▶ _Your task_
Look through the listing below for the line containing "You are a GUI". Copy it and each line after it up to and including the line containing "Image resolution: width=995", exactly, leaving out pictures.

▶ _Input records_
● ● ● ●

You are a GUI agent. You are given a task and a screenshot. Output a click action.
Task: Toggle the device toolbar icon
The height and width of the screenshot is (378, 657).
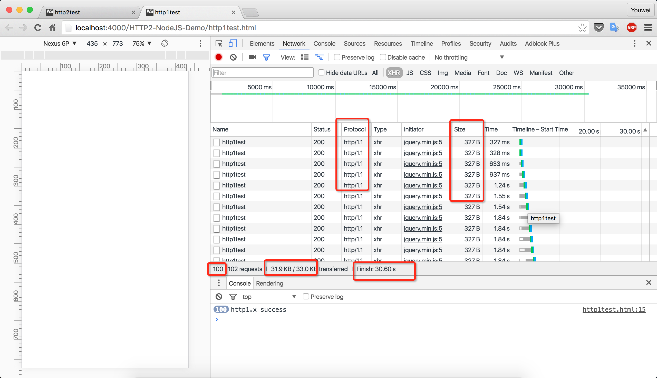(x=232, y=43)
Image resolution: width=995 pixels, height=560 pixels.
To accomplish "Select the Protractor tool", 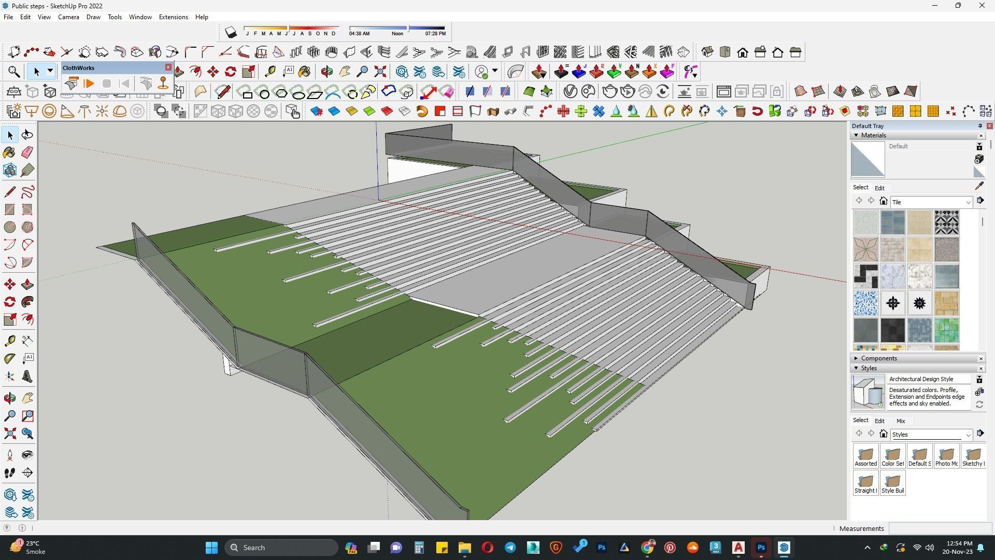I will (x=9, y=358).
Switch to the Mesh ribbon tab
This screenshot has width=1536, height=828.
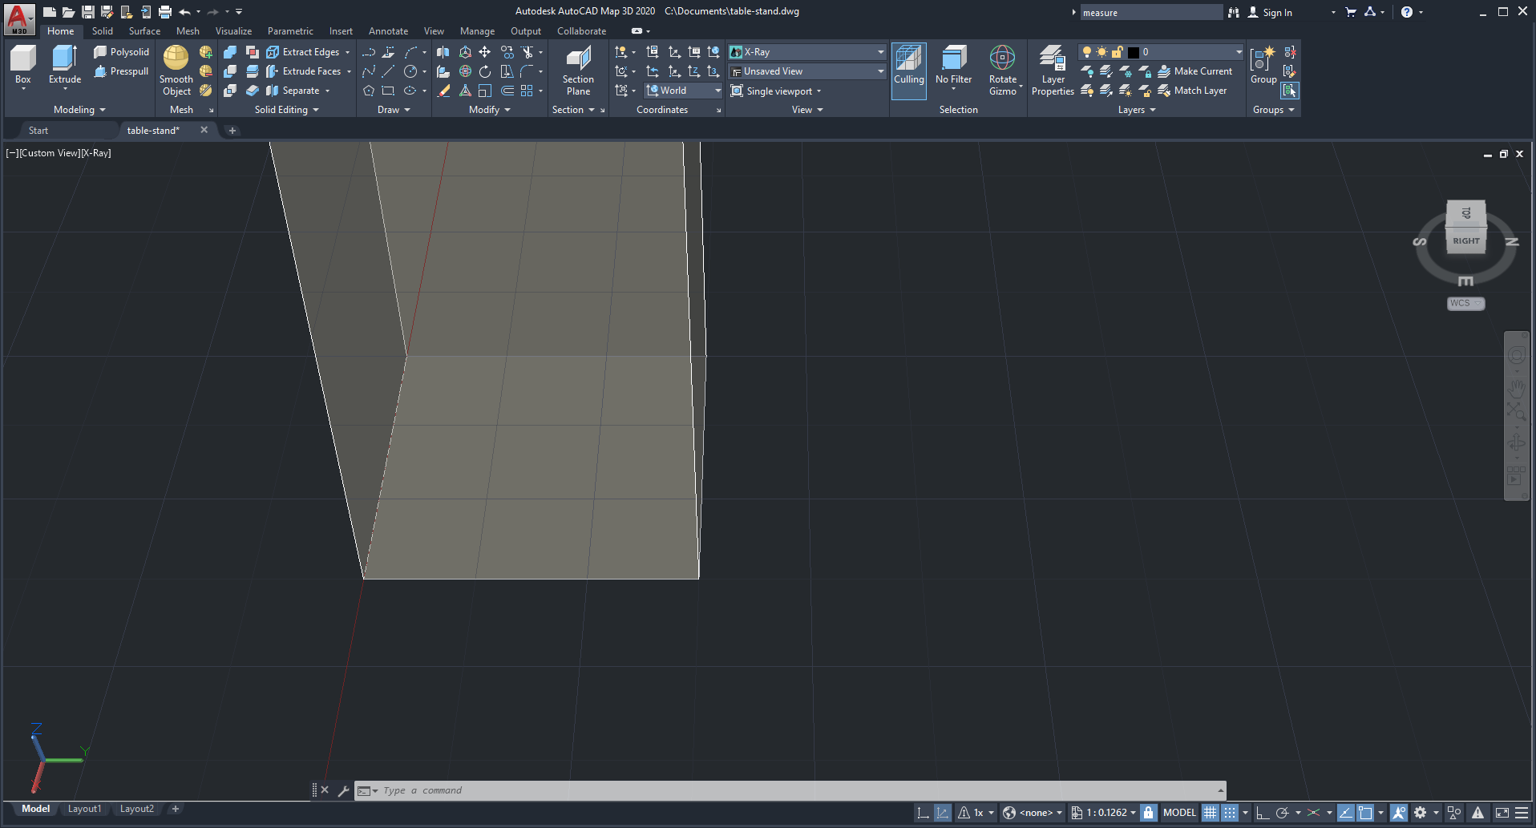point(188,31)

● ● ● ●

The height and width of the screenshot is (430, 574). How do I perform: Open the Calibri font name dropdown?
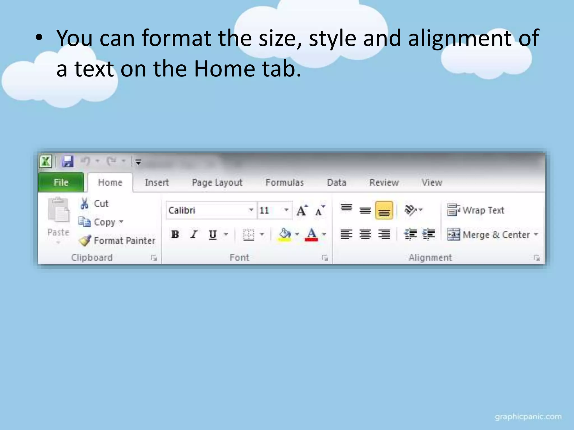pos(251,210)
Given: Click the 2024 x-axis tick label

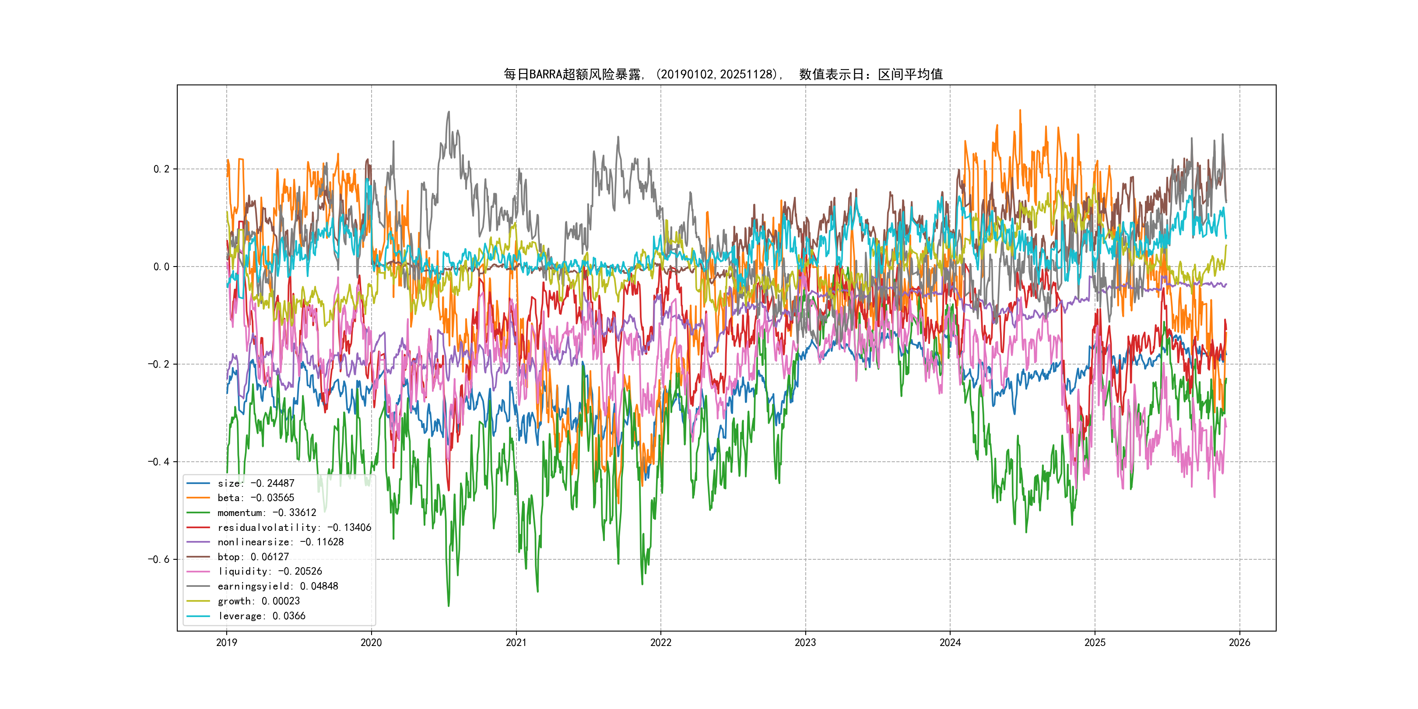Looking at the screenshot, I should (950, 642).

● ● ● ●

▶ _Answer section_
You are a GUI agent. You are given a task and a screenshot. Output a click action.
Task: Toggle the device toolbar icon
The height and width of the screenshot is (378, 657).
(x=232, y=43)
Image resolution: width=995 pixels, height=560 pixels.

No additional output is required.